[英]How to test a Random Forest regression model for Overfitting?
I'm using RandomForest for a regression model and wanted to see if my model is overfitting.我正在使用 RandomForest 进行回归 model 并想看看我的 model 是否过拟合。 Here is what I did:
这是我所做的:
I use GridSearchCV for hyperparameter tuning and then create a RandomForestRegressor with those parameters:我使用 GridSearchCV 进行超参数调整,然后使用这些参数创建一个 RandomForestRegressor:
RF = RandomForestRegressor(n_estimators=b['n_estimators'], max_depth=b['max_depth'], min_samples_leaf=b['min_samples_leaf'], random_state=0)

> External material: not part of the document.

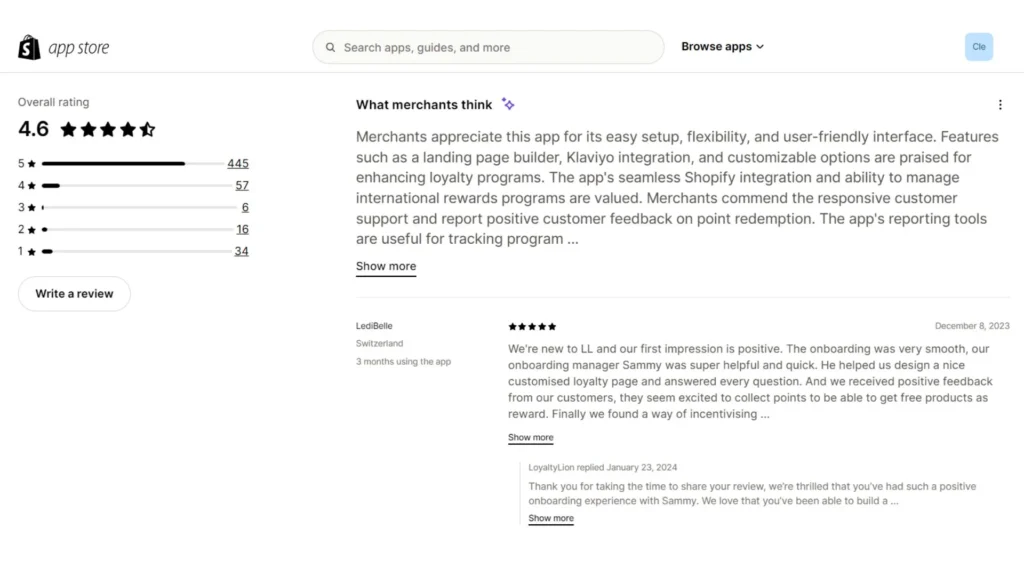
Task: Expand LoyaltyLion's reply using Show more
Action: click(550, 518)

Then I fit the model using the train dataset:然后我使用训练数据集拟合 model:
model = RF.fit(x_train, y_train.values.ravel())
Then I predict with the test dataset:然后我用测试数据集预测:
y_pred = model.predict(x_test)
Then I did the exact same with x_train instead of x_test:然后我用 x_train 而不是 x_test 做了同样的事情:
y_pred = model.predict(x_train)
Here are the results that I achieve:以下是我取得的结果:
Test Data:
MAE: 15.11
MAPE: 26.98%
Train Data:
MAE: 6.17
MAPE: 10.97%
As you can see there is a pretty significant difference.正如你所看到的,有一个非常显着的差异。 Do I have a big problem with overfitting or am I doing something wrong when using x_train to predict?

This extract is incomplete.